WORK TASK:
Output exactly, and only, the stretch of lines beginning at the line with "The height and width of the screenshot is (365, 649)." and ending at the last line of the listing below. Drop the pictures.

INFORMATION SHOWN:
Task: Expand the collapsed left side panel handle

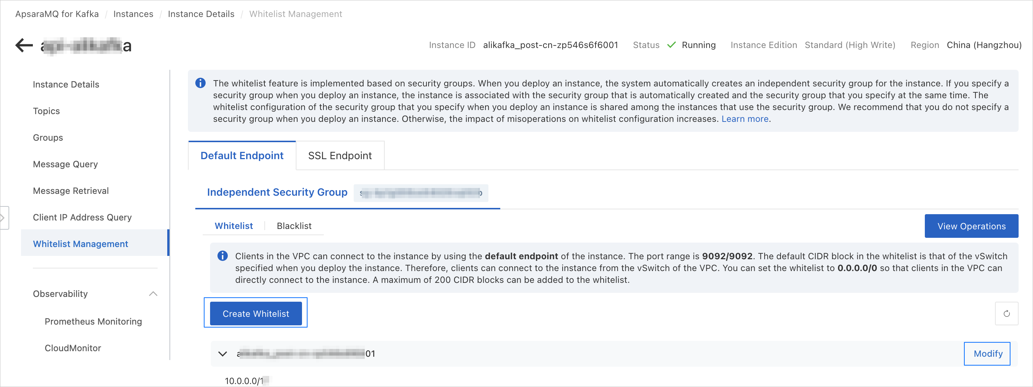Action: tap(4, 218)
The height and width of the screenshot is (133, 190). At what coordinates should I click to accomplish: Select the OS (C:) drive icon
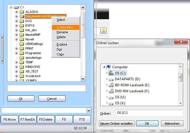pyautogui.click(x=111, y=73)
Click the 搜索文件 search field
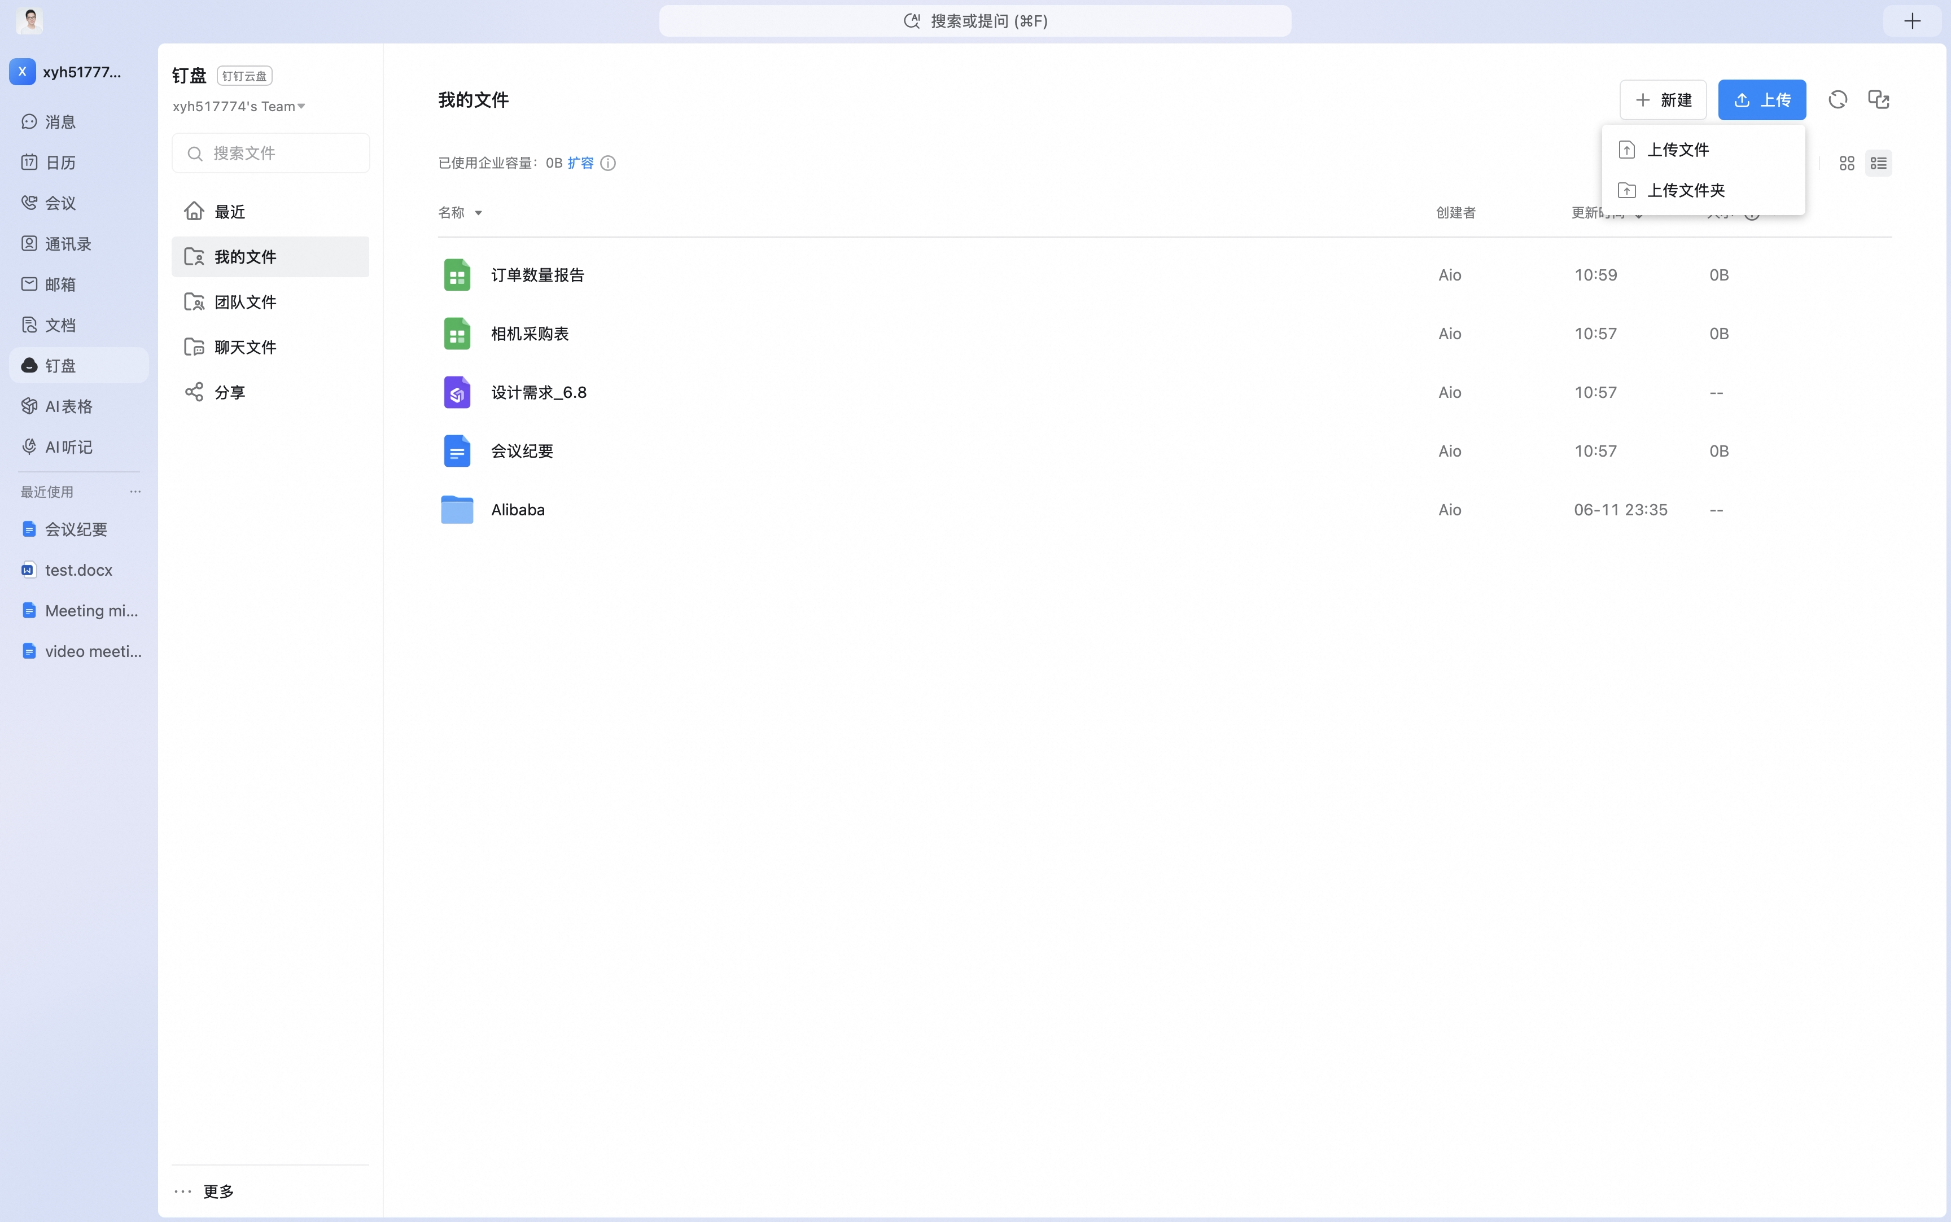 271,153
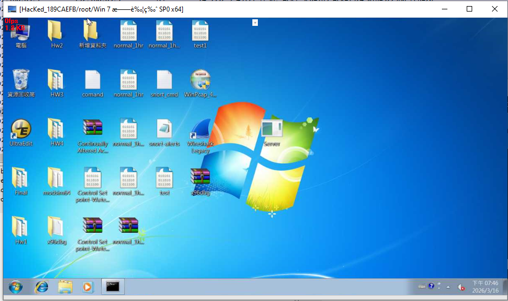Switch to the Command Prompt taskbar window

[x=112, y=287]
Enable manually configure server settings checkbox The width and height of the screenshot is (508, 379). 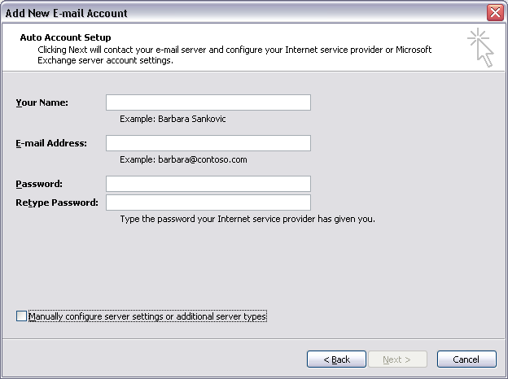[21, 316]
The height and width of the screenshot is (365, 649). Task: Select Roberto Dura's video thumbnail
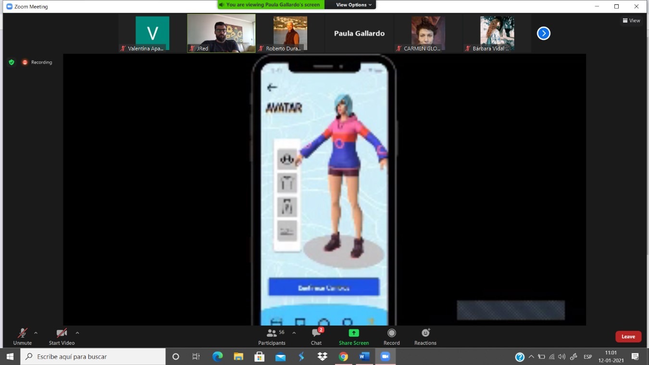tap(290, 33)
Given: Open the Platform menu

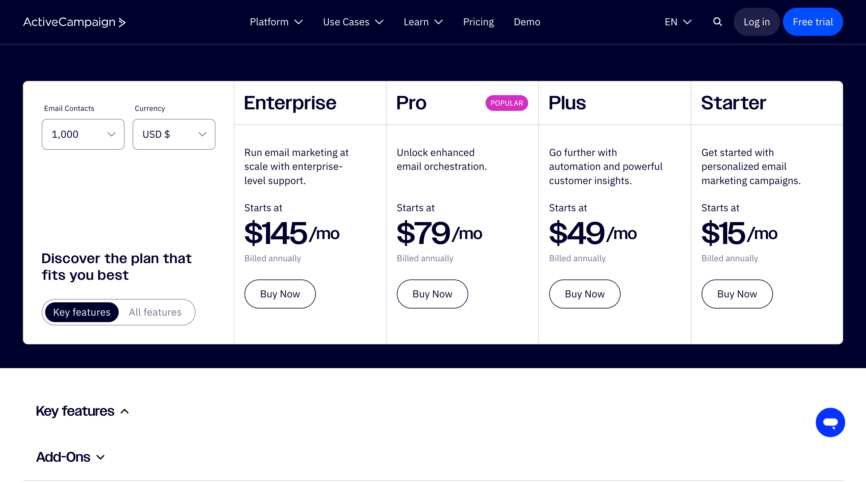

SOLUTION TO THIS PROBLEM:
The height and width of the screenshot is (365, 649). Task: Select Roberto Dura's video thumbnail
tap(290, 33)
Given: Open the Platform menu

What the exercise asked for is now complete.